03.01.2018
**********
"Ne uyku varmış sen de be kızım? Kalksana." Yaklaşık on dakikadır beni uyandırmaya çalışan Çağrıya her ne kadar söylensem de bir türlü vazgeçmemişti. Ne istiyorlardı bunlar benim uykumdan?"Ya ne istiyorsun benim uykumdan?" dedim homurdanarak ve pikeyi üzerimden atıp kalktım. Saçım başım dağılmış ve tek gözüm açık bir şekilde ona bakmaya başlayınca bu halime gülmeye başladı. "Ne?"
"Şu halini başkası görse, kesin bir daha seni görmek istemezdi" dedi sırıtarak.
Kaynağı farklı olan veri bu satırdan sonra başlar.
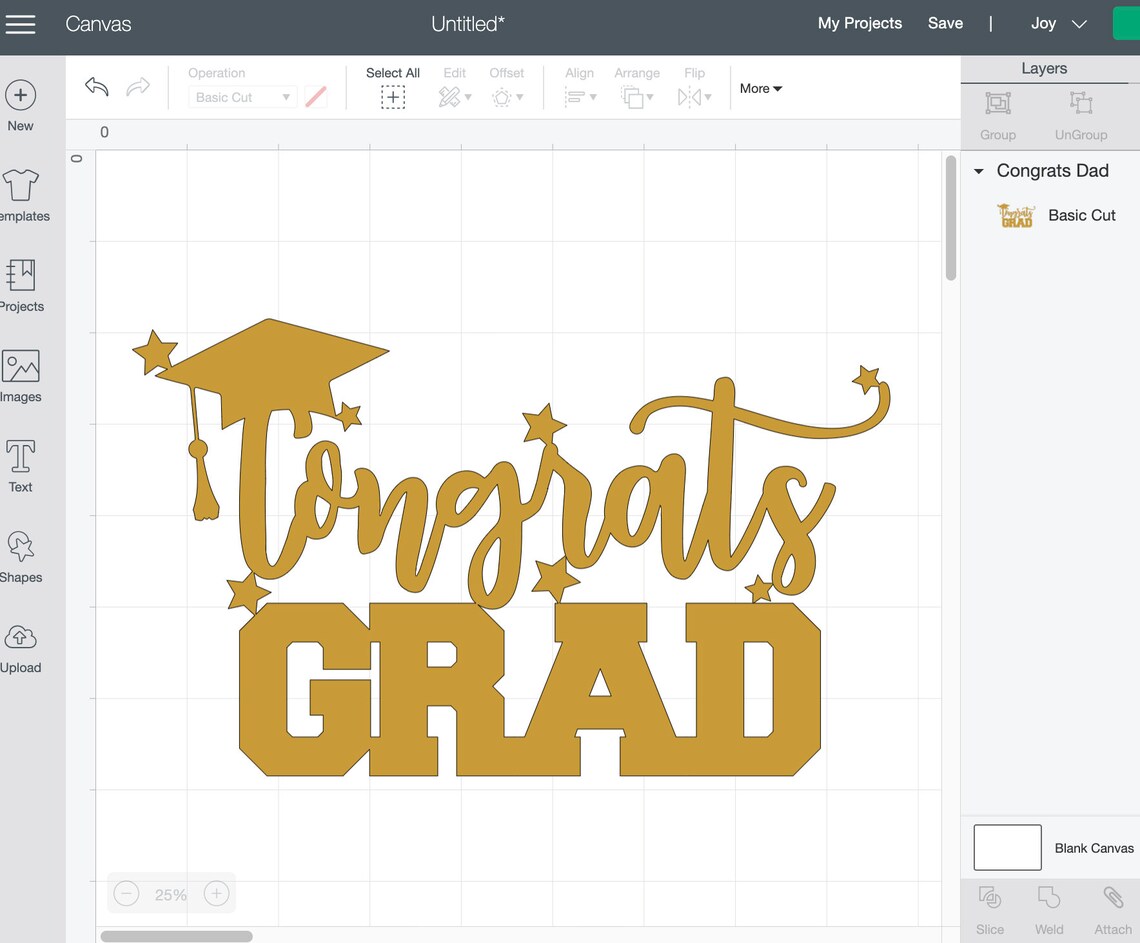Screen dimensions: 1140x943
Task: Switch to the Layers tab
Action: [1044, 68]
Tip tip ona baksam da gözlerimi devirip ellerimi dağınık saçlarımın arasından geçirip biraz da olsa düzelttim.
"Sen neden burdasın o zaman hala?" dedim ona bakıp. Madem o kadar kötü bir haldeydim, ne işi vardı yanımda?
"Çünkü, ben senin kocanım" dedi sessizce, sanki sır veriyormuş gibi bana yaklaşıp. Alayla konuşmasına sinir olup sertçe koluna vurdum. Uyuz. "Kalk hadi. Bir sürü insan bizi bekliyor aşağıda."
"Git sen, gelirim ben" dedim ve yataktan kalkıp banyoya girdim. Aynadaki yansımama bakınca gerçekten komik bir durumda olduğumu gördüm. Saçlarımı taradıktan sonra çekmeceden bir toka alıp topladım.
Bir haftadır büyükanne bizimle kalıyordu ve ben de doğal olarak Çağrının odasında kalıyordum. Belki gider umuduyla bekliyorduk ama şimdilik gitmeye niyeti yoktu. Tabiki de yanımızda olmasından şikayetçi değildim ama ona yalan söylemekten hoşlanmıyordum.
Çağrıylaysa aramız daha iyiydi. Yani büyükannesi sayesinde de olsa bana iyi davranıyordu. Ben de onun söylediklerine fazla takılmamayı öğrenmiştim. Canımı yaksa da belli etmiyordum. Üstelik yatakta da ben yatıyordum. İlk zamanlar uyuzluklar yapsa da sonunda bir şey demeden koltuğa alışmıştı.
Elimi yüzümü yıkadıktan sonra banyodan çıkıp tekrar odaya döndüm. Hala daha yatakta oturan Çağrıyı görünce gözlerimi devirdim. Büyükanne kahvaltıya birlikte inmemizi istediği için sürekli birbirimizi bekliyorduk.
Dolaba yönelip elbiselerimden birini aldım ve tekrardan banyoya girdim. Üzerimdeki pijamaları çıkardıktan sonra çiçekli, dizlerimin üzerinde biten elbisemi üzerime geçirdim.
Buket yüzünden uzun zamandır pantolon giyemez olmuştum. Benim de pek canım istemiyordu zaten ama o baskı yapınca geriliyordum. Her ne kadar kıyafetlerle Çağrıyı kıskandırma operasyonuna devam etsek de şimdiye kadar karşılığını alamamıştık. Kıskanmıyor adam, zorla mı? Kıskanmazsa kıskanmasın, öküz.
Pijamalarımı da aldıktan sonra tekrar banyodan çıktım ve odaya girdim. Yatağı düzelttikten sonra saçlarımı da tarayıp kendi halinde bıraktım.
"Yetmedi mi süslenmen?" dedi bıkkınlıkla bana bakıp.
"Sana bekle diyen olmadı, inseydin" dedim ters ters ona bakıp. Aynadaki yansımama bakmayı bırakıp kapıya yöneldim. "İnebiliriz."
"Emriniz olur, hanımefendi" diye homurdansa da arkamdan gelmişti. Muzurca gülümseyerek merdivenlerden inmeye başladım. Şimdi arkama dönüp böyle, karının sözünü dinle demek isterdim ama kavga etmek istemiyordum. Mutfağa girdiğimizde büyükannenin yanına gidip elini öptüm.
"Günaydın, tontoşum" dedim yanaklarını sıkıp. Büyükanneyi burda kadığı sürece daha fazla sevmeye başlamıştım. Gerçekten tam tonton teyzelerdendi.
"Günaydin, güzel kizum" dedi o da benim yanağımı okşayıp. Tekrar gülümsedikten sonra yerime oturdum. "Günaydin, kara uşağum."
"Günaydın, anneanne" dedi Çağrı da elini öpüp. Sonradan yanıma gelip oturdu.